Sirius, whose name means “The Sparkling One” and is commonly referred to as “The Dog Star,” is the brightest star visible in the sky. Although it is not an intrinsically bright star, it appears luminous to us because it is located in our neighborhood so to speak. Sirius is “only” about 8 light-years distant from the earth. A light-year is a unit of distance that it takes a beam of light to travel in one year. It’s head-spinning to think that one light-year equals 5.88 trillion miles.
Because of its brightness, Sirius has a prominent place in the mythology of the sky and human history. The Greek poet Homer who wrote the Odyssey compares Achilles chasing Hector around the walls of Troy to the “Dog Star sparkling in the autumn.” The rising of the Nile in ancient Egypt was equated to Sirius rising with the sun. Finally, the hot days of August are referred to as “Dog Days” because it was thought that the heat was caused by the additional warmth contributed by Sirius during the day.
The bright star just to the right of Sirius towards Lepus is called Mirzam: “The Announcer.” It is so-called because it rises shortly before Sirius and so “announces” Sirius’ imminent appearance.
Canis Minor the Little Dog
Canis Minor is not much of a constellation. It only has two stars that are easily and obviously visible to the naked eye. The brightest, though, is a nice bright star called Procyon: “Before the Dog.” Procyon gets its name because it rises before Sirius does and so, like Mirzam, announces the arrival of Sirius.

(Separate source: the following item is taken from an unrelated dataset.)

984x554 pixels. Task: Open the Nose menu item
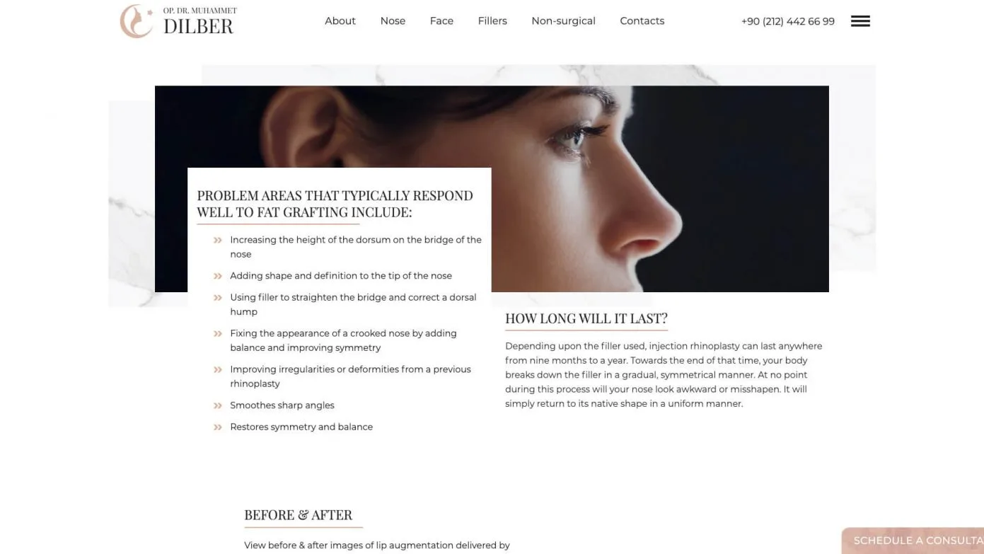click(393, 21)
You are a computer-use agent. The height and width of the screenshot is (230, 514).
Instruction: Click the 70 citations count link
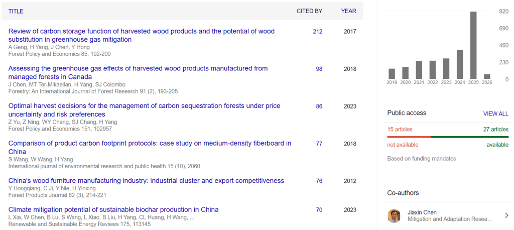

Procyon can be found easily by drawing a line between Betelgeuse in Orion and Sirius. Consider this the base of an equilateral triangle with Procyon at its apex to the left of Sirius and Betelgeuse. The triangle of stars is called “The Winter Triangle” and is an easy way to assist yourself navigating the night sky this time of year.
Taurus the Bull
The last constellation we will locate tonight is Taurus. To identify Taurus return to Orion and draw a line from Betelgeuse through the three stars in his head and extend it about four times that length. This brings you to the bright red star of Aldebaran: “The Follower.”
Aldebaran is embedded in a V-shaped group of stars that represent the face and head of the bull as it charges Orion. This group of stars, a star cluster, is called The Hyades: “The Rainy Ones.” The cluster received this name because its appearance in the evening autumn sky was associated with the onset of rainy weather.
Follow the two lines of stars that form the Hyades off to the upper left and you will see the two stars that form the tips of the bull’s horns. Your map will help you see this.
The other well-known star cluster in Taurus is The Pleiades: “The Many.” This brilliant compact group of stars to the right of the Hyades has had a profound association with humanity from the beginnings of our history. The stars have represented many things to different cultures throughout history, Seven Sisters, a Sieve, and a Hen and its Chicks. The Pleiades is one of the best sights of the evening sky.
The Planet Mars
Mars has been in the news recently due to the space probe Perseverance successfully landing on the surface. Mars is currently visible in Taurus below and to the right of The Pleiades as a bright reddish “star.” Compare how it looks with the other two bright red stars we have seen tonight: Betelgeuse in Orion and Aldebaran in Taurus.
We hope you enjoyed your self-guided February Night Sky Tour. When circumstances allow, we look forward to gathering in person for these celestial events.